--- EXTRAIT PROPOSÉ ---
▬▬▬▬▬▬
Mais si le scientifique peut se prononcer sur les caractéristiques physiques de la fonction vocale, peut-il le faire sur le niveau de discours, de conception et d'expression des sentiments que pouvaient mettre en œuvre les représentants de l'espèce à l'époque où Jean M. Auel situe son intrigue, il y a 35 000 ans ?

L'auteure franchit le pas. Elle attribue à ses personnages une capacité à émouvoir par la parole et par le geste. Une capacité qui semble cependant plus proche de la psychologie contemporaine que celle du chasseur-cueilleur, locataire des cavernes, dont on sait que le sang ne lui faisait pas peur tant il faisait partie de son quotidien. On n'oubliera que pour crocs et griffes acérés qui abondaient dans son environnement il était autant gibier que le bœuf musqué, l'antilope saïga et autre mégacéros.

Jean-Philippe Rigaud, Directeur du centre national de préhistoire à l'époque de la parution de la saga Les enfants de la terre, affirme en préface du premier tome avoir été favorablement impressionné par le réalisme archéologique de cet ouvrage et par voie de cause à effet des connaissances de son auteure. Il cautionne donc la parution et le contenu de cette ouvre qu'on ne présente plus au point de surfer sur le succès de la saga et écrire lui-même le monde des enfants de la terre, sous-titré Comment vivaient les héros de la saga de Jean M. Auel.

La grande question évoquée par Jean M. Auel, à laquelle les paléoanthropologues s'accordent désormais à donner une réponse positive étant de savoir si l'homme de Neandertal et Homo Sapiens se sont croisés. Jean M. Auel fonde son intrigue sur cette certitude. Son héroïne, de la dernière espèce, Ayla, isolée de son clan à la suite d'un tremblement de terre est recueillie et adoptée par un clan néanderthalien. Elle y est jugée d'une grande laideur du fait de sa différence physique, en particulier son front plat, la blondeur de ses cheveux, la finesse de ses traits, autant de critères qui nous sont aujourd'hui de beauté. Les néanderthaliens ayant quant à eux des traits forcément plus frustes.
▬▬▬▬▬▬
Items enregistrés
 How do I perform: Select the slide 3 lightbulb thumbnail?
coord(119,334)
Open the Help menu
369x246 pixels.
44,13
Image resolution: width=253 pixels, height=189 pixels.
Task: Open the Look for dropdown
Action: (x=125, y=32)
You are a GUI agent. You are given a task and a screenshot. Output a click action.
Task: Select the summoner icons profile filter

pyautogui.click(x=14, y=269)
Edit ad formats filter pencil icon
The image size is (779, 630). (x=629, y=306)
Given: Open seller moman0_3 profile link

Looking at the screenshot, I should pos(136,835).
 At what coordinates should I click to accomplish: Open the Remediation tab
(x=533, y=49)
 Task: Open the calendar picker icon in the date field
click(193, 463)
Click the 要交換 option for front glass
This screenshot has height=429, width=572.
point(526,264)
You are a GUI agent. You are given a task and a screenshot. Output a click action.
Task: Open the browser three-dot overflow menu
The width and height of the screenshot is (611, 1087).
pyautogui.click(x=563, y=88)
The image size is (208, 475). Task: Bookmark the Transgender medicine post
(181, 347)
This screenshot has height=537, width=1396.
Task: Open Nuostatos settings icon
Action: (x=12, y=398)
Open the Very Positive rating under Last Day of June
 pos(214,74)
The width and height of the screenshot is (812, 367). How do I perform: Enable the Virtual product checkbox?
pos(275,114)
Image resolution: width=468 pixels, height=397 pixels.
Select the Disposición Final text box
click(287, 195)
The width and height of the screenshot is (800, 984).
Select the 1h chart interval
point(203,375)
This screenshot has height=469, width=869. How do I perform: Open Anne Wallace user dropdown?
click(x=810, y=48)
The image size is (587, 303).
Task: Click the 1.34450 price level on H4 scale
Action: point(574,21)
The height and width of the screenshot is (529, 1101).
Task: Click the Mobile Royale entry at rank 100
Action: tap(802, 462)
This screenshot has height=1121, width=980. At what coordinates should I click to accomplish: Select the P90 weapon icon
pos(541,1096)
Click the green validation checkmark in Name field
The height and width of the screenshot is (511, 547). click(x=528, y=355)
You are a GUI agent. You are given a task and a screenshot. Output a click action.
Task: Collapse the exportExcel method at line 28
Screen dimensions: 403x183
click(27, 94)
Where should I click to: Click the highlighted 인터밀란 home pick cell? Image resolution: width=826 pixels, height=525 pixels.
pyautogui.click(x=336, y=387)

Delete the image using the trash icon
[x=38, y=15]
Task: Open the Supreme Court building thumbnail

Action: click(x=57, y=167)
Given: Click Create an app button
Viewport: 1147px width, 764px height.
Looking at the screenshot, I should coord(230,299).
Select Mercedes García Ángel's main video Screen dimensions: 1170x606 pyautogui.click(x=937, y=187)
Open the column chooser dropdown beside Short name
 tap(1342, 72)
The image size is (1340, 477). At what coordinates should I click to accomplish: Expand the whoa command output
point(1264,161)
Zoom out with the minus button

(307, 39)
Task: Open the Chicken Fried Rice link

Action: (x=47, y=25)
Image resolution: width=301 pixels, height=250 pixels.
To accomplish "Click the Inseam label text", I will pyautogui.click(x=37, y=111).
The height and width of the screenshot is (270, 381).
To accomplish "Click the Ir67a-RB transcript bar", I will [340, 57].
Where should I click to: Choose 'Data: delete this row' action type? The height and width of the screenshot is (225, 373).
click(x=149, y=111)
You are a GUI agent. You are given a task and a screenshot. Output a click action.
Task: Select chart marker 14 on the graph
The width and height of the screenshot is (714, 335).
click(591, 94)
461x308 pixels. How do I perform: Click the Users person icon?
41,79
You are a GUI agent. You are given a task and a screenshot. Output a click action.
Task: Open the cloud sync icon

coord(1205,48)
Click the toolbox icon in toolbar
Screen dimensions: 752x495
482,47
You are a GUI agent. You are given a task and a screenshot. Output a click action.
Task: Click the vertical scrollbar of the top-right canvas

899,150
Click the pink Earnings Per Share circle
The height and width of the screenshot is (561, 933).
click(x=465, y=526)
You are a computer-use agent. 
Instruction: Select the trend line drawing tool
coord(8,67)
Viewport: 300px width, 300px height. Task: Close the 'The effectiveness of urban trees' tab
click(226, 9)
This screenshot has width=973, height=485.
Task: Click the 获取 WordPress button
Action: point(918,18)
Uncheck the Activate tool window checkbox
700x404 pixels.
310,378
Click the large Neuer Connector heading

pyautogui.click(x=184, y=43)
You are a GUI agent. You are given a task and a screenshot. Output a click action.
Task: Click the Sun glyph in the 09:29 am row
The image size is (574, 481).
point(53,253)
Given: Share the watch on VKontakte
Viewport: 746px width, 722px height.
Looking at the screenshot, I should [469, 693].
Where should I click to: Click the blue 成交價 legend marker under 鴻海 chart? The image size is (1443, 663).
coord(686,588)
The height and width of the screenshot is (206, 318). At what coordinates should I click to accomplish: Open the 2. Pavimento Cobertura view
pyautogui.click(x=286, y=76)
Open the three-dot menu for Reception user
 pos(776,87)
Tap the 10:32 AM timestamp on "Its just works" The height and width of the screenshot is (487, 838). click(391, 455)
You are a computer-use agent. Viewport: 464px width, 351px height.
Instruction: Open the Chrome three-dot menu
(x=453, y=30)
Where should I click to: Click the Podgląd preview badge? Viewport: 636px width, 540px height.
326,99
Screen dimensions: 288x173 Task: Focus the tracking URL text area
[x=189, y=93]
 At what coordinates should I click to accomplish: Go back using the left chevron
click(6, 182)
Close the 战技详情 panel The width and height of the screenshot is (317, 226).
▬▬▬▬▬▬
--- ACTIVITÉS ---
(1) Relevez tous les animaux que l'extrait sur la saga de Jean M. Auel présente comme du gibier au même titre que l'homme.
(2) Recopiez fidèlement le passage de l'extrait sur la saga de Jean M. Auel qui va de « Mais si le scientifique » à « et autre mégacéros. ».

--- CORRIGÉ DE L'EXERCICE ---
(1) le bœuf musqué, l'antilope saïga, le mégacéros

(2)
Mais si le scientifique peut se prononcer sur les caractéristiques physiques de la fonction vocale, peut-il le faire sur le niveau de discours, de conception et d'expression des sentiments que pouvaient mettre en œuvre les représentants de l'espèce à l'époque où Jean M. Auel situe son intrigue, il y a 35 000 ans ?

L'auteure franchit le pas. Elle attribue à ses personnages une capacité à émouvoir par la parole et par le geste. Une capacité qui semble cependant plus proche de la psychologie contemporaine que celle du chasseur-cueilleur, locataire des cavernes, dont on sait que le sang ne lui faisait pas peur tant il faisait partie de son quotidien. On n'oubliera que pour crocs et griffes acérés qui abondaient dans son environnement il était autant gibier que le bœuf musqué, l'antilope saïga et autre mégacéros.